じめじめとした梅雨特有のけだるさを肌に感じながら目を覚ます。



1人部屋に置くには少し大きなベッドからゆっくりと体を起こし、枕元にあるスマホに手を伸ばす。



「5時7分・・・・ 5時7分っ!?」



あわててとび起き、再度時間を確認する。

そして制服に着替え、寝癖ではねた髪の毛を手で押さえながら、部屋を出てすぐそばにある階段を降り、家族の共有スペース、所謂リビングへと向かう。

今日の朝食担当は私だったため、目覚ましを4時30分にセットしていたが、いつの間にか止めていたらしい。



ちなみにこの家に両親はいない。

母はアメリカ、父は空にいる。

父は交通事故で即死だった。 病院で声が枯れるまで泣き続けていた母の姿は、今も尚鮮明に思い出せる。

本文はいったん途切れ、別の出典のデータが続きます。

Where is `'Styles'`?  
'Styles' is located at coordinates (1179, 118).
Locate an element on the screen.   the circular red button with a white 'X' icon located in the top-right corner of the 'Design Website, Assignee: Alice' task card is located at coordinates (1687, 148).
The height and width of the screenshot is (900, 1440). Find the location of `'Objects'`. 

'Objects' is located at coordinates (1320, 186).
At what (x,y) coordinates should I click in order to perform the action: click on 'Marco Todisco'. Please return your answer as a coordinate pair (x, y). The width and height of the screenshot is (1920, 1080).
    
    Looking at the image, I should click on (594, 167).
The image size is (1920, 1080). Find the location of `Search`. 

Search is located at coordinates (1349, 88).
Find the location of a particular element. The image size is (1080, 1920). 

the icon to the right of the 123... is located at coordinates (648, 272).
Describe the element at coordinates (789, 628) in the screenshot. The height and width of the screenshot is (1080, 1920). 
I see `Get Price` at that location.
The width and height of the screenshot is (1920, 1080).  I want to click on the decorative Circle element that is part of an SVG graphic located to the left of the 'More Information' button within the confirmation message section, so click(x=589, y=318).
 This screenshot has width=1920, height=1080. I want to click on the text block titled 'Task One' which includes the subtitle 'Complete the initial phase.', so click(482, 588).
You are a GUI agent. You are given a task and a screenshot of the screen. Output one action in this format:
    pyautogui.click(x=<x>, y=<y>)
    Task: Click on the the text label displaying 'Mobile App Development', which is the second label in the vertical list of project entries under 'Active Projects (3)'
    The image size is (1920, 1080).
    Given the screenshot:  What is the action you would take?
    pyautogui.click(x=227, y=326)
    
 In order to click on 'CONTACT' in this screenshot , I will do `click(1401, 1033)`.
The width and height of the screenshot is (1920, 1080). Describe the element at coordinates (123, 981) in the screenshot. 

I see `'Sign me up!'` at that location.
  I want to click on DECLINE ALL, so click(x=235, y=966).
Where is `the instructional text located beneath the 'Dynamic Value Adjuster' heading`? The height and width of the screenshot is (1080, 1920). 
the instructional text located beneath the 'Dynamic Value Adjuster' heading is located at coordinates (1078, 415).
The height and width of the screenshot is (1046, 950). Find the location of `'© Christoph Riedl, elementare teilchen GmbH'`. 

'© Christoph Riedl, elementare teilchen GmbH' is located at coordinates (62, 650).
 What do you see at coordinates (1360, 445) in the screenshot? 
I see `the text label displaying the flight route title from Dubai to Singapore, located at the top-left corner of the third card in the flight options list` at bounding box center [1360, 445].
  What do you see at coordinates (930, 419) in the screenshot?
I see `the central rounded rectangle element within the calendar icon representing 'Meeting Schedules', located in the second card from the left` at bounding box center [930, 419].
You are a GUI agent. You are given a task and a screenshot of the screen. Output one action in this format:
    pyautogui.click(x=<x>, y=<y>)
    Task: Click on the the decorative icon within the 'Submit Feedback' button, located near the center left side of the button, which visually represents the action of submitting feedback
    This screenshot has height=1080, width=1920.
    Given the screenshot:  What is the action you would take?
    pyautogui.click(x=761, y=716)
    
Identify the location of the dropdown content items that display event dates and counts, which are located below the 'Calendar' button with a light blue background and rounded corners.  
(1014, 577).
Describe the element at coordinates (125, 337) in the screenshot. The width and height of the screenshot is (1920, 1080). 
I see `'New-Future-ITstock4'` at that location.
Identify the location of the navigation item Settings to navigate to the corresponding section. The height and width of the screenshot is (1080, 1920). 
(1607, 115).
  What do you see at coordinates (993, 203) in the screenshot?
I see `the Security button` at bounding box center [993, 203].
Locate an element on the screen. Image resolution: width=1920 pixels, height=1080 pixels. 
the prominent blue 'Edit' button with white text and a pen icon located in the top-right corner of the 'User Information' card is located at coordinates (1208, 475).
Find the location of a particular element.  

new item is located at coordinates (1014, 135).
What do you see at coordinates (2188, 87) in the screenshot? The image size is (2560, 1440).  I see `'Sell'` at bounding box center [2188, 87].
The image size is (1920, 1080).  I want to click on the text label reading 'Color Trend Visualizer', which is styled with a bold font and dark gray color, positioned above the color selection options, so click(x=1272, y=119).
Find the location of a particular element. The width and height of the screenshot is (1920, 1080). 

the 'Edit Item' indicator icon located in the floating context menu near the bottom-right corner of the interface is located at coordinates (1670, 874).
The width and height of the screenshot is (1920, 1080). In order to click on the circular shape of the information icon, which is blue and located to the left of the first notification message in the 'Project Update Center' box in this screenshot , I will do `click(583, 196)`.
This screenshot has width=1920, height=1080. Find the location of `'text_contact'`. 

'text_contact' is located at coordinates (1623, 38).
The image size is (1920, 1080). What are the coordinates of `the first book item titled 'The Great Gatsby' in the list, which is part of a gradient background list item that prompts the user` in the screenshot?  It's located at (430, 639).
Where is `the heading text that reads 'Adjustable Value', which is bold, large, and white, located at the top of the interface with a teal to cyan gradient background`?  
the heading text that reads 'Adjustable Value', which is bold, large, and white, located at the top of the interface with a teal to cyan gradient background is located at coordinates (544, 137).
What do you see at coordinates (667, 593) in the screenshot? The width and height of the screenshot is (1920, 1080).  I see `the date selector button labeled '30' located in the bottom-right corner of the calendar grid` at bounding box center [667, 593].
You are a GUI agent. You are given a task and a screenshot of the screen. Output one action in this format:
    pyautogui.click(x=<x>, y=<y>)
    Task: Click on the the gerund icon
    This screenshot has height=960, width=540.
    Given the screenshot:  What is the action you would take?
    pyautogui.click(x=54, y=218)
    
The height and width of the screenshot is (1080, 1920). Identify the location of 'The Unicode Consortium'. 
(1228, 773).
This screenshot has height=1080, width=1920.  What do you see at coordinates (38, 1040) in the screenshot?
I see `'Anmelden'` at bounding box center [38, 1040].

思い出すとこぼれそうになる心の蓋をそっと閉じ、気分を上げるためにも鼻歌を歌いながらキッチンへ向かう。



朝早くに出ていく兄弟もいるため、朝食担当は4時30分には起きるように、皆でルールを決めた。

だけど今日に限って寝坊するなんて....


「まぁ、間に合うでしょ」



私1人しかいない空間でそうつぶやいた。